Records for this exercise:
== Segment start ==

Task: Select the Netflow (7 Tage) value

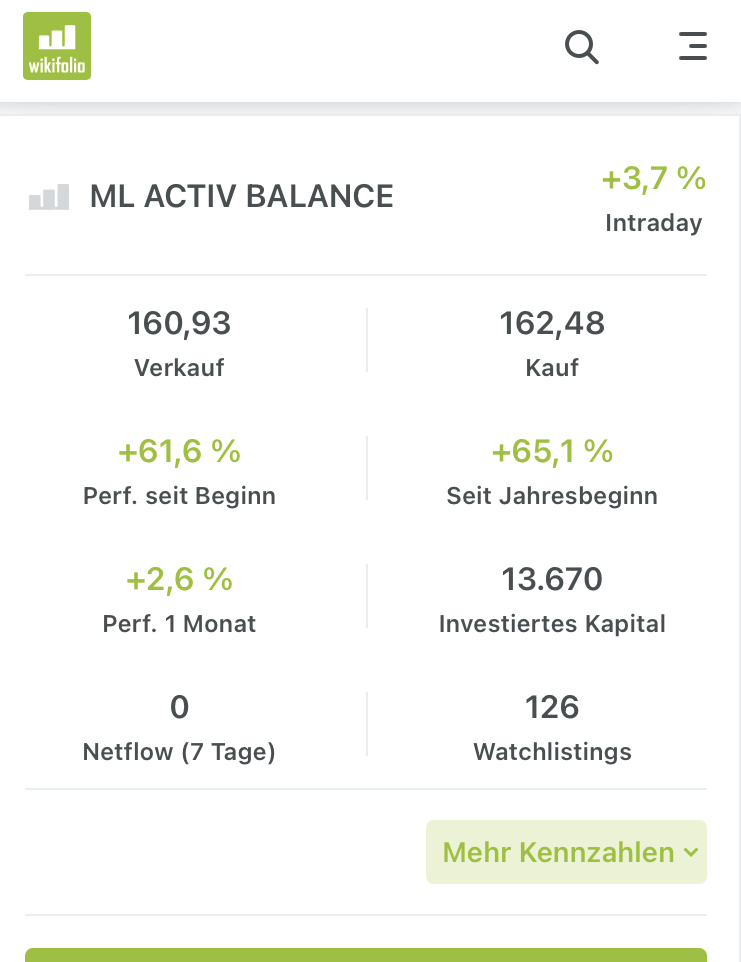Action: tap(179, 708)
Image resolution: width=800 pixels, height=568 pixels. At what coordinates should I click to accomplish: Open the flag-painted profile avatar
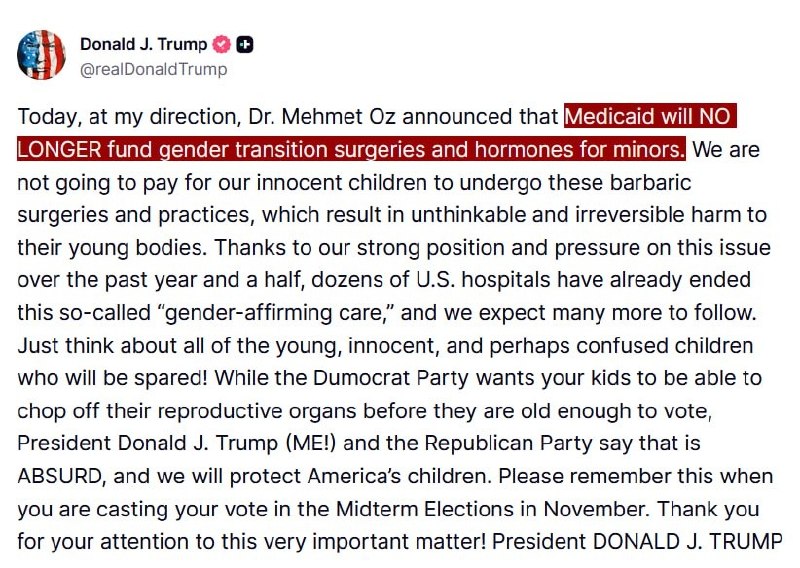pos(41,55)
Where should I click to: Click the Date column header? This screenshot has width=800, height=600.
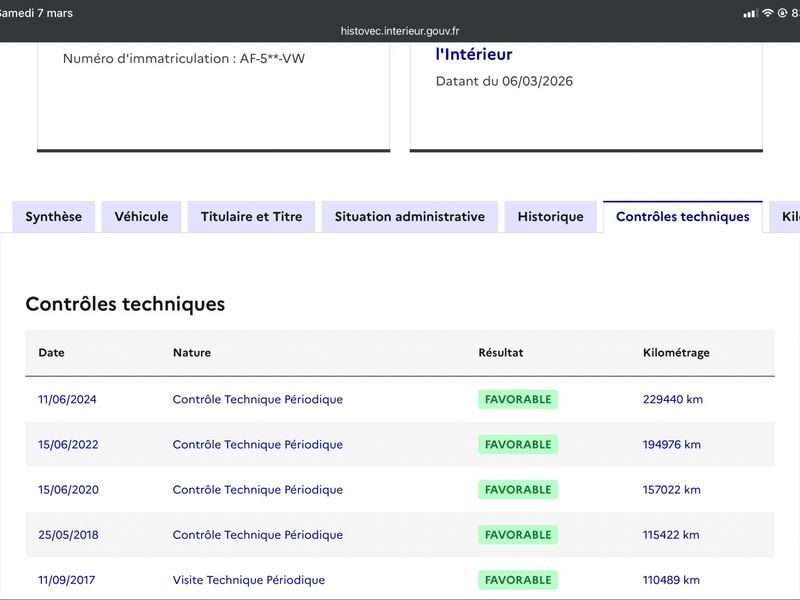(51, 353)
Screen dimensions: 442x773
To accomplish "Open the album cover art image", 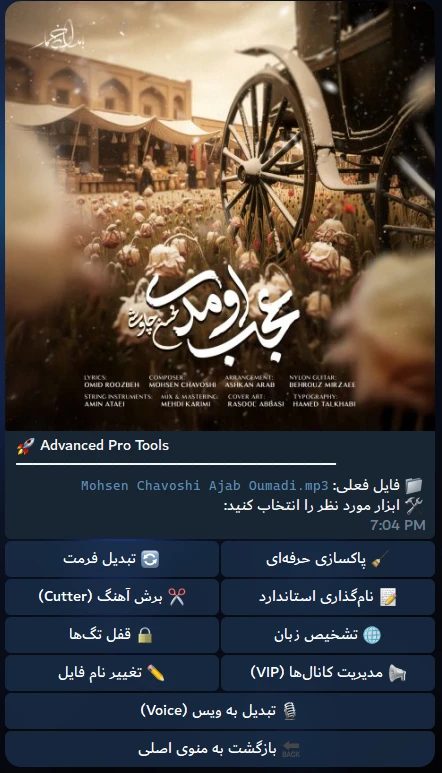I will [x=220, y=215].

== Segment end ==

Pictures are to be omitted; otherwise, every line from the first line of the listing through the line containing "Screen dimensions: 442x773" must be reproduced exactly, both ends included.

Task: Select the Netflow (7 Tage) value

Action: tap(179, 708)
Image resolution: width=800 pixels, height=568 pixels. At what coordinates should I click to accomplish: Open the flag-painted profile avatar
pos(41,55)
Where should I click to: Click the Date column header? This screenshot has width=800, height=600.
(51, 353)
Screen dimensions: 442x773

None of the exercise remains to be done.